What you need to do: Write each line out exactly, from the one containing "Click the ブラウズ label beside 住所証明書類" through the final line of the data, and keep pictures out of the copy.

[Collected data entries]
────

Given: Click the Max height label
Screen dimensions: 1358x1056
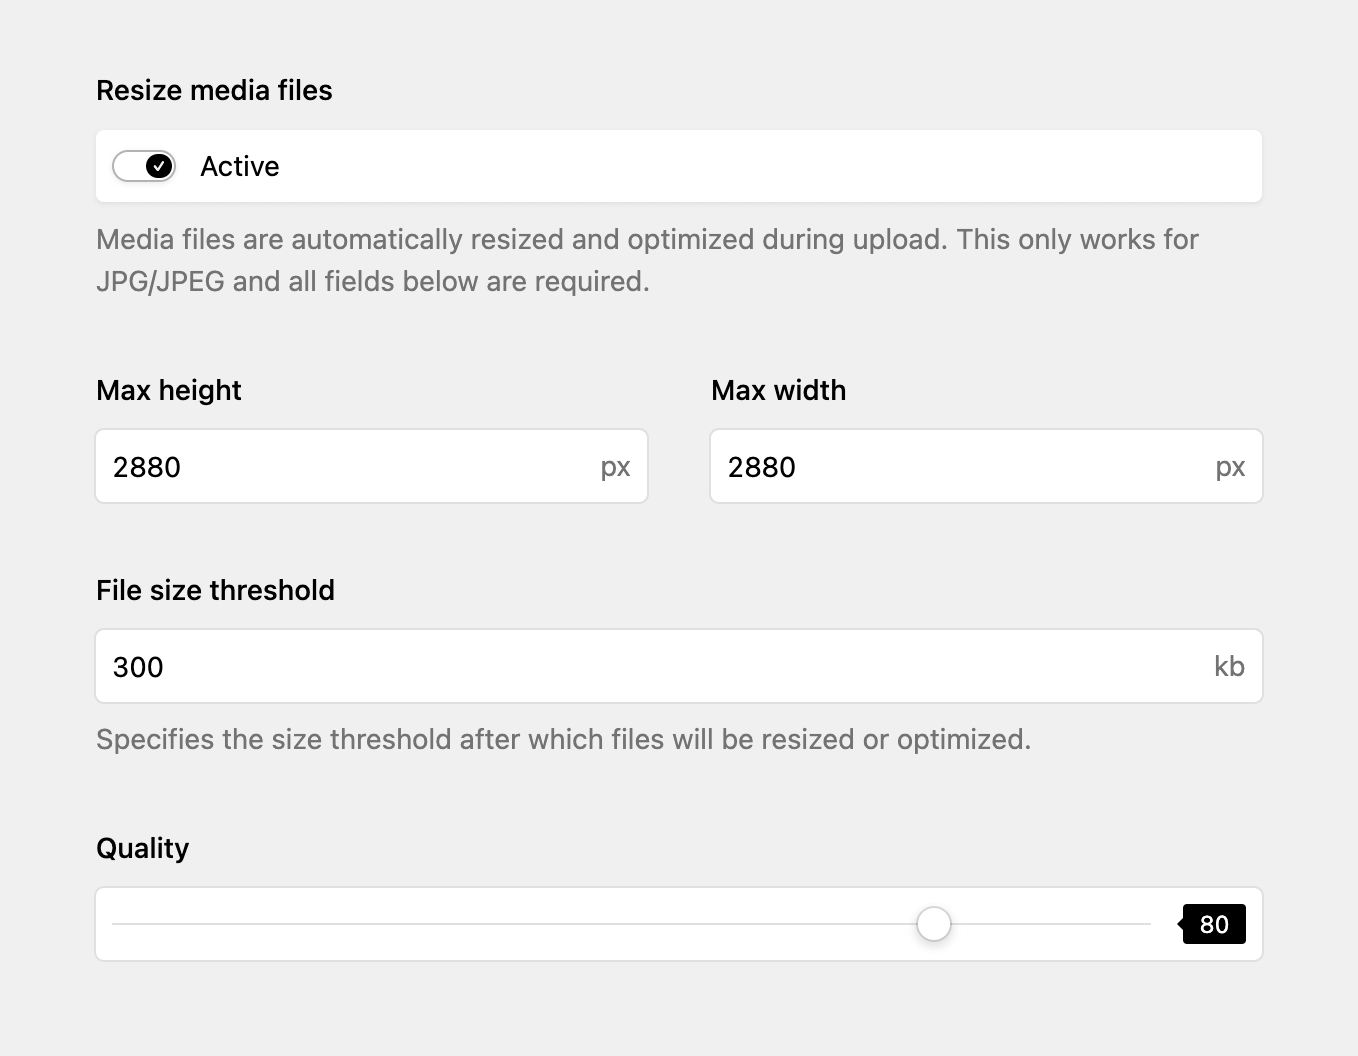Looking at the screenshot, I should [169, 390].
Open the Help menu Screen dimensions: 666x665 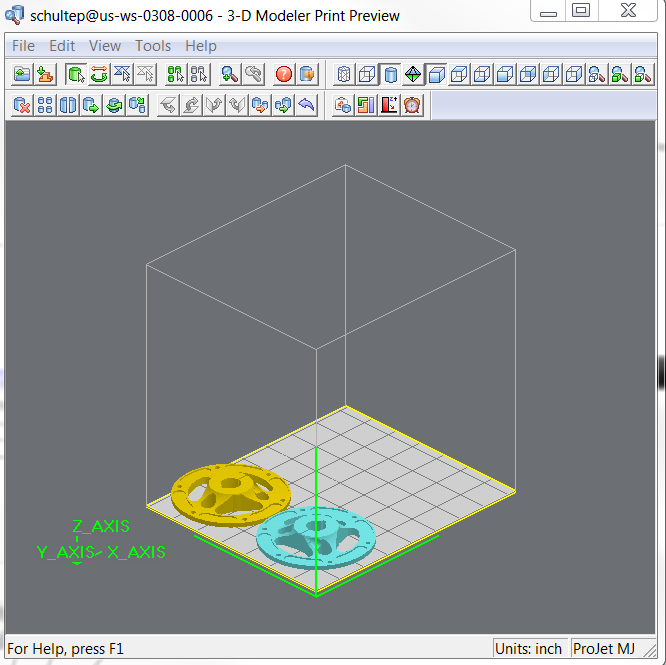[201, 46]
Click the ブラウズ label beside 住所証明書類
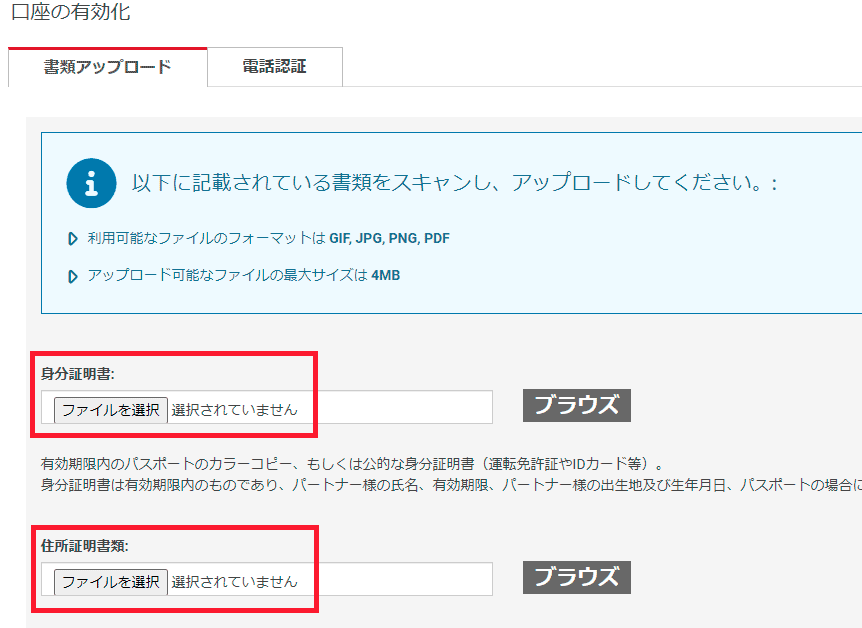The image size is (862, 628). tap(576, 577)
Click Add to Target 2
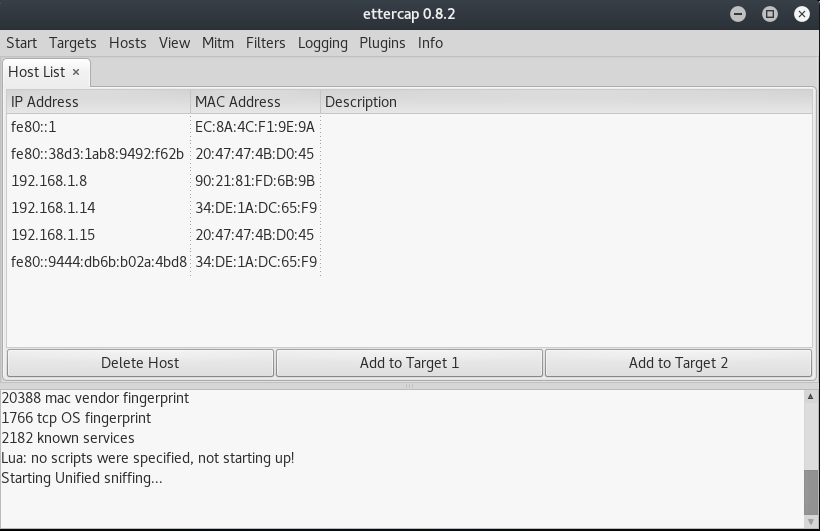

────

Solved exercise:
Click the ブラウズ label beside 住所証明書類
The image size is (862, 628). tap(576, 577)
Click Add to Target 2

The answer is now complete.